┌────────

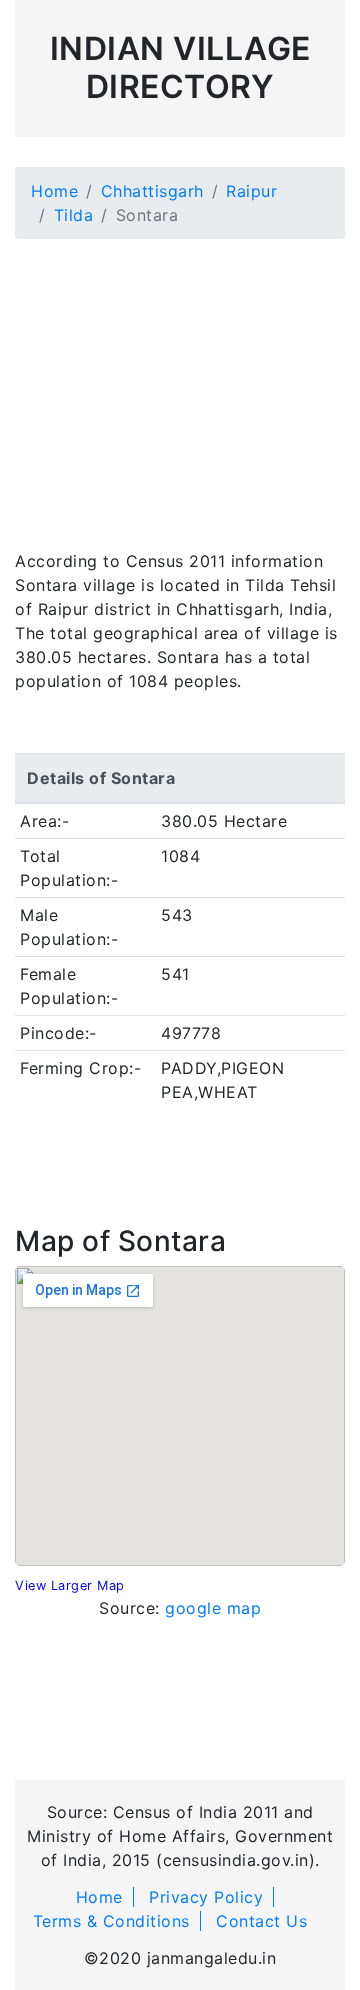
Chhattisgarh (152, 191)
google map (213, 1608)
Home (54, 191)
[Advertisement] (180, 382)
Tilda (74, 215)
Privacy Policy (206, 1897)
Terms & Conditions (111, 1921)
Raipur (251, 191)
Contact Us (261, 1921)
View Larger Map (70, 1585)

└────────

* [Work order]:
Reproduce the whole listing verbatim. Pictures stay out of the copy.

* [Written answer]:
Chhattisgarh (152, 191)
google map (213, 1608)
Home (54, 191)
[Advertisement] (180, 382)
Tilda (74, 215)
Privacy Policy (206, 1897)
Terms & Conditions (111, 1921)
Raipur (251, 191)
Contact Us (261, 1921)
View Larger Map (70, 1585)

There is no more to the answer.